__Task brief__: Write the next part of the passage on crack damage in piezoelectric material, picking up right after equation (7).

[start of Document segment]

When the damage induced by the cracks in the piezoelectric material has the orthotropic property, the irreducible integrity bases for a scalar polynomial function of two symmetric second rank tensors can be expressed as [30]:

$$\begin{array}{l}{\mathit{\epsilon }}_{11},{\mathit{\epsilon }}_{22},{\mathit{\epsilon }}_{33},{{\mathit{\epsilon }}_{23}}^2,{{\mathit{\epsilon }}_{31}}^2,{{\mathit{\epsilon }}_{12}}^2,{\mathit{\epsilon }}_{12}{\mathit{\epsilon }}_{23}{\mathit{\epsilon }}_{31},\hfill \\ {\omega }_{11}^k,{\omega }_{22}^k,{\omega }_{33}^k,{({\omega }_{23}^k)}^2,{({\omega }_{31}^k)}^2,{({\omega }_{12}^k)}^2,{\omega }_{12}^k{\omega }_{23}^k{\omega }_{31}^k\hfill \\ \begin{array}{ll}{\mathit{\epsilon }}_{23}{\omega }_{23}^k,{\mathit{\epsilon }}_{31}{\omega }_{31}^k,{\mathit{\epsilon }}_{12}{\omega }_{12}^k,{\omega }_{23}^k{\mathit{\epsilon }}_{12}{\mathit{\epsilon }}_{13},{\omega }_{31}^k{\mathit{\epsilon }}_{32}{\mathit{\epsilon }}_{12},{\omega }_{12}^k{\mathit{\epsilon }}_{13}{\mathit{\epsilon }}_{23},\hfill & (k=1,2,·\cdots \cdots n)\end{array}\hfill \\ {\mathit{\epsilon }}_{23}{\omega }_{12}^k{\omega }_{13}^k,{\mathit{\epsilon }}_{31}{\omega }_{32}^k{\omega }_{12}^k,{\mathit{\epsilon }}_{12}{\omega }_{13}^k{\omega }_{23}^k\hfill \\ E_1,E_2,E_3\hfill \end{array}$$

(7)

[end of Document segment]
[start of Given information]

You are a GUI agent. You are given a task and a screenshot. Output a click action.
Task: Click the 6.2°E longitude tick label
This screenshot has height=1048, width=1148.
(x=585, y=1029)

[end of Given information]

__Result below__:
where n is the number of the cracks' direction in the material. For a piezoelectric single-layer plate, the local coordinate system o −1−2−3 is selected, in which 1,2 denote the two principal direction of the piezoelectric plate, 3 is vertical to the midsurface. According to the Kirchhoff hypothesis for plate ε₁₃ = ε₂₃ =0 and applying Voigt notation to describe strains and damage variables, the bases of invariants can be further written as:

$$\begin{array}{cc}\begin{array}{l}{\mathit{\epsilon }}_1,{\mathit{\epsilon }}_2,{\mathit{\epsilon }}_3,{{\mathit{\epsilon }}_6}^2,{\omega }_1^k,{\omega }_2^k,{\omega }_3^k,{({\omega }_4^k)}^2,{({\omega }_5^k)}^2,{({\omega }_6^k)}^2,\hfill \\ {\omega }_4^k{\omega }_5^k{\omega }_6^k,{\mathit{\epsilon }}_6{\omega }_6^k,{\mathit{\epsilon }}_6{\omega }_4^k{\omega }_5^k\hfill \\ E_1,E_2,E_3\hfill \end{array}& ,(k=1,2,·\cdots \cdots n)\end{array}$$

(8)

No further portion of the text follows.